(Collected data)

═══

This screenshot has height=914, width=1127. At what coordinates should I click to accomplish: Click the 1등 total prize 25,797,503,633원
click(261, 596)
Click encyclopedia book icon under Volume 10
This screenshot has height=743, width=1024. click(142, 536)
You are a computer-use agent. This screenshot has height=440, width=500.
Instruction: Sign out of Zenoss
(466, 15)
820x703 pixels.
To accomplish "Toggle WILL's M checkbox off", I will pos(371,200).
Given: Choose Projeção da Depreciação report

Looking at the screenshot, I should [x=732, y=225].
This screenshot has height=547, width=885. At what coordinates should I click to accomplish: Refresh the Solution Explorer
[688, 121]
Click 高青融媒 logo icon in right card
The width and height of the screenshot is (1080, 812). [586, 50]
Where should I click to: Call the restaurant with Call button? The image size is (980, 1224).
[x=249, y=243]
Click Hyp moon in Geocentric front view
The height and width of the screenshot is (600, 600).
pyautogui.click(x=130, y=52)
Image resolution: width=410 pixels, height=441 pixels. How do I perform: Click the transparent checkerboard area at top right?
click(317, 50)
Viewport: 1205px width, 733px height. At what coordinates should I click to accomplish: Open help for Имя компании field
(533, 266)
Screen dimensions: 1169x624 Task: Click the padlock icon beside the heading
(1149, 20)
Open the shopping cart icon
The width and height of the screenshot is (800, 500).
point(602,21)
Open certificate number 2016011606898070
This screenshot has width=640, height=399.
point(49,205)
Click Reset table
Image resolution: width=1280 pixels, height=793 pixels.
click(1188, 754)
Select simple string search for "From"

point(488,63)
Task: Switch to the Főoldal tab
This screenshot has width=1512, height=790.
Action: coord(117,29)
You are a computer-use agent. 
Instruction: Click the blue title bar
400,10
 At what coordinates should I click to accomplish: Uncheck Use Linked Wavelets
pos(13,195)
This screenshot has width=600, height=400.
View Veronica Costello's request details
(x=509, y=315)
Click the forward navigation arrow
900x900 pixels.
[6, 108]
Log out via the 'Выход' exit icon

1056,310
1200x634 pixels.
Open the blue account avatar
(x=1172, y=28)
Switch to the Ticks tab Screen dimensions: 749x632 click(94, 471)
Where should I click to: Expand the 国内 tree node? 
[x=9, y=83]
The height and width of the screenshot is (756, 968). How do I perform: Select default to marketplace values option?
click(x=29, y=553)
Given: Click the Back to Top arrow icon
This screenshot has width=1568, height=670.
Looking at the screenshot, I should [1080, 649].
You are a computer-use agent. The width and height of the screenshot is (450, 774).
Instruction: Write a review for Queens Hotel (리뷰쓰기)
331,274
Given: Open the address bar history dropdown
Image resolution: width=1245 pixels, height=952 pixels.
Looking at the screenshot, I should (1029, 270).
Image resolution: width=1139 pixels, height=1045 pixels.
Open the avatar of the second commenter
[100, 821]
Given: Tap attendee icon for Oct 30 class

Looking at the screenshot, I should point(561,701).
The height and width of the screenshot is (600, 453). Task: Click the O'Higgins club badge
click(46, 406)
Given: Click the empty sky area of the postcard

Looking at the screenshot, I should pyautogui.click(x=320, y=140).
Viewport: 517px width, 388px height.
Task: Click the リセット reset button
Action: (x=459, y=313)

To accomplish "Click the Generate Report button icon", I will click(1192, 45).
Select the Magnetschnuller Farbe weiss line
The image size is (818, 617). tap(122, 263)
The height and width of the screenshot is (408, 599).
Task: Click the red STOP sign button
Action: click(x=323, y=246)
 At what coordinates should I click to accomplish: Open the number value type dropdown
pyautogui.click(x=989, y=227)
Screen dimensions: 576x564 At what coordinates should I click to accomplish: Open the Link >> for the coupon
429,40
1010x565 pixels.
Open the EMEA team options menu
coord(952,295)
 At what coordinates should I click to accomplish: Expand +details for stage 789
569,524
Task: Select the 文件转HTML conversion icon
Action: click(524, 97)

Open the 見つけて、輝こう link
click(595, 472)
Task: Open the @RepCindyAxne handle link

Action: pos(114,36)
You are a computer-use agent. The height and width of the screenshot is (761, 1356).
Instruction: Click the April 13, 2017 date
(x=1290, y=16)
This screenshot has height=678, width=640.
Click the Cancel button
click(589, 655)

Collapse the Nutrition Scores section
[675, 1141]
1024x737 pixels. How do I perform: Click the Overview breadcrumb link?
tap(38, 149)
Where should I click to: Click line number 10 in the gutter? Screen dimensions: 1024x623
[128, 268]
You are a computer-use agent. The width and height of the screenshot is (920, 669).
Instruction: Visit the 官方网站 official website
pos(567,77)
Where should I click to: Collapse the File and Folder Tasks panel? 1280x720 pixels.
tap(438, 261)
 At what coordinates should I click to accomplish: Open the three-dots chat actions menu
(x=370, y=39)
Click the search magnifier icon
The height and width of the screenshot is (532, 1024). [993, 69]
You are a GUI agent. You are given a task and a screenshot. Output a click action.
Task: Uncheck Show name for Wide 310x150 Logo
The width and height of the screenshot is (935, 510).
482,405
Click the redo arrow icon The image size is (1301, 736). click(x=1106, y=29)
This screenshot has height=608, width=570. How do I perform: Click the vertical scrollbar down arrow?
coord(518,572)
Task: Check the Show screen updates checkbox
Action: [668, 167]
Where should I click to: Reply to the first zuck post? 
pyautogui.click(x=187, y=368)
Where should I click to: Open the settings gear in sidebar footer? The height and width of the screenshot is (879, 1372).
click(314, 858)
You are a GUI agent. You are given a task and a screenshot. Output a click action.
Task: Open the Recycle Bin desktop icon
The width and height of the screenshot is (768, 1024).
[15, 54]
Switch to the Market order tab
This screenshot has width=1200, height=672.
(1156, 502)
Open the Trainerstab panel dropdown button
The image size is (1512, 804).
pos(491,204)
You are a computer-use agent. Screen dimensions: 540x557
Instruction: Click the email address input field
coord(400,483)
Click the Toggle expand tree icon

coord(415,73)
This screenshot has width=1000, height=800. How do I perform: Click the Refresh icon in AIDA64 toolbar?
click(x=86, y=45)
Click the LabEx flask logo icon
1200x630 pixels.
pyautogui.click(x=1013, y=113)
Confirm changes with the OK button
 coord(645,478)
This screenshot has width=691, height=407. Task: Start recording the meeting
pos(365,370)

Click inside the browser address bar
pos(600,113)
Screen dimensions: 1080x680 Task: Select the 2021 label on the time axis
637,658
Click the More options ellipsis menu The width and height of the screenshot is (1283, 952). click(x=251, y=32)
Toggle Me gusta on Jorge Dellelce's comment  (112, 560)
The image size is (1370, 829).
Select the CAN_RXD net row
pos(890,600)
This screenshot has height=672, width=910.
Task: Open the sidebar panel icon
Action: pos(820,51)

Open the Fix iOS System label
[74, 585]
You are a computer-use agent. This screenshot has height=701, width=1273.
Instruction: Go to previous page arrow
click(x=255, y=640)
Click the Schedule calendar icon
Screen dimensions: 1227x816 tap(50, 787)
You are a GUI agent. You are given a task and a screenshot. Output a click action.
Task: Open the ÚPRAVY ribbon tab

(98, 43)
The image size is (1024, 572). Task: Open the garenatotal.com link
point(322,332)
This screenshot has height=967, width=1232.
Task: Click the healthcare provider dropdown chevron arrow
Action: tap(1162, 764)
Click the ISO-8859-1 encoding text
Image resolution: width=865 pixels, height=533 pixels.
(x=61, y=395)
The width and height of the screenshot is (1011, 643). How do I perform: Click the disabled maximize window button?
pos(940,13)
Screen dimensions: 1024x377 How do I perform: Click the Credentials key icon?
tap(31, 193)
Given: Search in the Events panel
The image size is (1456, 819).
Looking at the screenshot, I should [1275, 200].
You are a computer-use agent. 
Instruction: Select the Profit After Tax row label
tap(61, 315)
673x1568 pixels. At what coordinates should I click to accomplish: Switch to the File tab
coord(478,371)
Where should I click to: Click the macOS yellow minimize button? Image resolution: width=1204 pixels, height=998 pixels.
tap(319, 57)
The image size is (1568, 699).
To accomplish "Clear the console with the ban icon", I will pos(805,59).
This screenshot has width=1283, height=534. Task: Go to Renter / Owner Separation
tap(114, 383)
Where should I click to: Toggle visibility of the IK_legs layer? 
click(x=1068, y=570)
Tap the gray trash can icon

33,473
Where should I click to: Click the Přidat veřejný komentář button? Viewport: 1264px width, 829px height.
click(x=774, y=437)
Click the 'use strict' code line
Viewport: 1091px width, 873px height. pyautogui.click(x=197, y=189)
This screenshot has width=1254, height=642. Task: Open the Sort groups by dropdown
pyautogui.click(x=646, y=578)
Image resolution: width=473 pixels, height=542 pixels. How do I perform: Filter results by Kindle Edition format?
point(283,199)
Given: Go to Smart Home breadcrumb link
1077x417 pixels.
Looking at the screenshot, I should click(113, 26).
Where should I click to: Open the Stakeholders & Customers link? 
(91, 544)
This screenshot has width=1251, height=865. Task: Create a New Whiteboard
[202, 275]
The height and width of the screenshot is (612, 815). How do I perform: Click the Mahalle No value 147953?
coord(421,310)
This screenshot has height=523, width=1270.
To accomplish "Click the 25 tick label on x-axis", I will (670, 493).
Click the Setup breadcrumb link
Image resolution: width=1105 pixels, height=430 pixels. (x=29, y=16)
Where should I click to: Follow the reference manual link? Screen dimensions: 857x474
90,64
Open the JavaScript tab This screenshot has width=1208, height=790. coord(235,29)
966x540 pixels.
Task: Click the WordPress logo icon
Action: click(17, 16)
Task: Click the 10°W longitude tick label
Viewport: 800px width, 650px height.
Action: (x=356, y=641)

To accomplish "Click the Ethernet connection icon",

═══

### ACTION ITEM:
Starting at the line above that contains "At what coordinates should I click to accomplish: Expand", repeat each line exactly up to and including the line that contains "You are a computer-use agent. The height", and stop there.

### SOLVED PROBLEM:
 At what coordinates should I click to accomplish: Expand +details for stage 789
569,524
Task: Select the 文件转HTML conversion icon
Action: click(524, 97)

Open the 見つけて、輝こう link
click(595, 472)
Task: Open the @RepCindyAxne handle link

Action: pos(114,36)
You are a computer-use agent. The height and width of the screenshot is (761, 1356).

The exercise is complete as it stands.